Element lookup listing
▽

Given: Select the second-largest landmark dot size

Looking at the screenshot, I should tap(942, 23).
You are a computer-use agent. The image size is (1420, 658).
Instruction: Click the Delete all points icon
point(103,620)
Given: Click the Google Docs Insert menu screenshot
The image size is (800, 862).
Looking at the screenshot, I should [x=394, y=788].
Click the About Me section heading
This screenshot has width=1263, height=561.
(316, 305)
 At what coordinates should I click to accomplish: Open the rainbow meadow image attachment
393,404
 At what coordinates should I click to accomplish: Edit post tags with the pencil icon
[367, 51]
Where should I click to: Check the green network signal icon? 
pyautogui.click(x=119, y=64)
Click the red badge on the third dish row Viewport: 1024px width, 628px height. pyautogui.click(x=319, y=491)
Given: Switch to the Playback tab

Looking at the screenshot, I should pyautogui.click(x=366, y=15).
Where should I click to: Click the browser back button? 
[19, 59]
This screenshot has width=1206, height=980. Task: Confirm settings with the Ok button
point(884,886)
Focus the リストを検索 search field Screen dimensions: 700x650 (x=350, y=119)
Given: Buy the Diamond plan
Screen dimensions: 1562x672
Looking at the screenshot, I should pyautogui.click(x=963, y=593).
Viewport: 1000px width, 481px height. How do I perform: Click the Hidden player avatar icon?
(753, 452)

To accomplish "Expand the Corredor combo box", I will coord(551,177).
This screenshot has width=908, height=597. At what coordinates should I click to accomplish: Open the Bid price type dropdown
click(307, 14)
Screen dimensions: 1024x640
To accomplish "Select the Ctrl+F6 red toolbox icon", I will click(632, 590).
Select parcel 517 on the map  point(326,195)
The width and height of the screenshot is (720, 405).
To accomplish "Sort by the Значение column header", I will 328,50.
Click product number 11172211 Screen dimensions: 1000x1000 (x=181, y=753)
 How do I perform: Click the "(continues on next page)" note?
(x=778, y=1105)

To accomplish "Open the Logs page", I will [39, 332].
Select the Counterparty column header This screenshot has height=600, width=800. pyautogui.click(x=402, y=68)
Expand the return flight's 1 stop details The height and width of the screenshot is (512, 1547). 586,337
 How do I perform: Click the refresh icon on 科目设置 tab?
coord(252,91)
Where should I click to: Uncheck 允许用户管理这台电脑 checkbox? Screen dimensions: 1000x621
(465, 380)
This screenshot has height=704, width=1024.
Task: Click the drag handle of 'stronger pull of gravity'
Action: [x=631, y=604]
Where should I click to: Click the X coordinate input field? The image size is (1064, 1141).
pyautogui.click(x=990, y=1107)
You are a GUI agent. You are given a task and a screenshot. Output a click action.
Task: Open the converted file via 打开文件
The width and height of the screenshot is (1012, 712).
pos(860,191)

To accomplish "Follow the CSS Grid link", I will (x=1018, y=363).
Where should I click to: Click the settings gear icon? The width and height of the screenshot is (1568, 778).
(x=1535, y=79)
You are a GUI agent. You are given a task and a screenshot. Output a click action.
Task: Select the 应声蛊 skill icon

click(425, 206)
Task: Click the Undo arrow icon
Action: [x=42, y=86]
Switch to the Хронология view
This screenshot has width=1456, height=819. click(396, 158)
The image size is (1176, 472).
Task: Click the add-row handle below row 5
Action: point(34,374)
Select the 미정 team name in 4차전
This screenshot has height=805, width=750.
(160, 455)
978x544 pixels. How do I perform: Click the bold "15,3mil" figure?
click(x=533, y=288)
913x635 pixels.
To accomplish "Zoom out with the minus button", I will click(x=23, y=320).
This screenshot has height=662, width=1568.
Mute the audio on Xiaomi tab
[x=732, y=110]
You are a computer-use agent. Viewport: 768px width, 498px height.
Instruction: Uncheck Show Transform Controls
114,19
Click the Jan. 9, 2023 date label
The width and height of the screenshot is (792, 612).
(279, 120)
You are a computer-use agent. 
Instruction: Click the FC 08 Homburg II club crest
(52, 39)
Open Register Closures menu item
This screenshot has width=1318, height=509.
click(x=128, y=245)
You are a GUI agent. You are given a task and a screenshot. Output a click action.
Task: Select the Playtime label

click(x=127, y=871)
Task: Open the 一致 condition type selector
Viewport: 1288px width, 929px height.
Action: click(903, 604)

△

WHAT NEEDS TO BE DONE
Could you reproduce the entire listing above word for word, keeping every line unchanged?

SOLUTION FOR THIS TASK
Given: Select the second-largest landmark dot size

Looking at the screenshot, I should tap(942, 23).
You are a computer-use agent. The image size is (1420, 658).
Instruction: Click the Delete all points icon
point(103,620)
Given: Click the Google Docs Insert menu screenshot
The image size is (800, 862).
Looking at the screenshot, I should [x=394, y=788].
Click the About Me section heading
This screenshot has width=1263, height=561.
(316, 305)
 At what coordinates should I click to accomplish: Open the rainbow meadow image attachment
393,404
 At what coordinates should I click to accomplish: Edit post tags with the pencil icon
[367, 51]
Where should I click to: Check the green network signal icon? 
pyautogui.click(x=119, y=64)
Click the red badge on the third dish row Viewport: 1024px width, 628px height. pyautogui.click(x=319, y=491)
Given: Switch to the Playback tab

Looking at the screenshot, I should pyautogui.click(x=366, y=15).
Where should I click to: Click the browser back button? 
[19, 59]
This screenshot has width=1206, height=980. Task: Confirm settings with the Ok button
point(884,886)
Focus the リストを検索 search field Screen dimensions: 700x650 (x=350, y=119)
Given: Buy the Diamond plan
Screen dimensions: 1562x672
Looking at the screenshot, I should pyautogui.click(x=963, y=593).
Viewport: 1000px width, 481px height. How do I perform: Click the Hidden player avatar icon?
(753, 452)

To accomplish "Expand the Corredor combo box", I will coord(551,177).
This screenshot has width=908, height=597. At what coordinates should I click to accomplish: Open the Bid price type dropdown
click(307, 14)
Screen dimensions: 1024x640
To accomplish "Select the Ctrl+F6 red toolbox icon", I will click(632, 590).
Select parcel 517 on the map  point(326,195)
The width and height of the screenshot is (720, 405).
To accomplish "Sort by the Значение column header", I will 328,50.
Click product number 11172211 Screen dimensions: 1000x1000 (x=181, y=753)
 How do I perform: Click the "(continues on next page)" note?
(x=778, y=1105)

To accomplish "Open the Logs page", I will [39, 332].
Select the Counterparty column header This screenshot has height=600, width=800. pyautogui.click(x=402, y=68)
Expand the return flight's 1 stop details The height and width of the screenshot is (512, 1547). 586,337
 How do I perform: Click the refresh icon on 科目设置 tab?
coord(252,91)
Where should I click to: Uncheck 允许用户管理这台电脑 checkbox? Screen dimensions: 1000x621
(465, 380)
This screenshot has height=704, width=1024.
Task: Click the drag handle of 'stronger pull of gravity'
Action: [x=631, y=604]
Where should I click to: Click the X coordinate input field? The image size is (1064, 1141).
pyautogui.click(x=990, y=1107)
You are a GUI agent. You are given a task and a screenshot. Output a click action.
Task: Open the converted file via 打开文件
The width and height of the screenshot is (1012, 712).
pos(860,191)

To accomplish "Follow the CSS Grid link", I will (x=1018, y=363).
Where should I click to: Click the settings gear icon? The width and height of the screenshot is (1568, 778).
(x=1535, y=79)
You are a GUI agent. You are given a task and a screenshot. Output a click action.
Task: Select the 应声蛊 skill icon

click(425, 206)
Task: Click the Undo arrow icon
Action: [x=42, y=86]
Switch to the Хронология view
This screenshot has width=1456, height=819. click(396, 158)
The image size is (1176, 472).
Task: Click the add-row handle below row 5
Action: point(34,374)
Select the 미정 team name in 4차전
This screenshot has height=805, width=750.
(160, 455)
978x544 pixels. How do I perform: Click the bold "15,3mil" figure?
click(x=533, y=288)
913x635 pixels.
To accomplish "Zoom out with the minus button", I will click(x=23, y=320).
This screenshot has height=662, width=1568.
Mute the audio on Xiaomi tab
[x=732, y=110]
You are a computer-use agent. Viewport: 768px width, 498px height.
Instruction: Uncheck Show Transform Controls
114,19
Click the Jan. 9, 2023 date label
The width and height of the screenshot is (792, 612).
(279, 120)
You are a computer-use agent. 
Instruction: Click the FC 08 Homburg II club crest
(52, 39)
Open Register Closures menu item
This screenshot has width=1318, height=509.
click(x=128, y=245)
You are a GUI agent. You are given a task and a screenshot. Output a click action.
Task: Select the Playtime label

click(x=127, y=871)
Task: Open the 一致 condition type selector
Viewport: 1288px width, 929px height.
Action: click(903, 604)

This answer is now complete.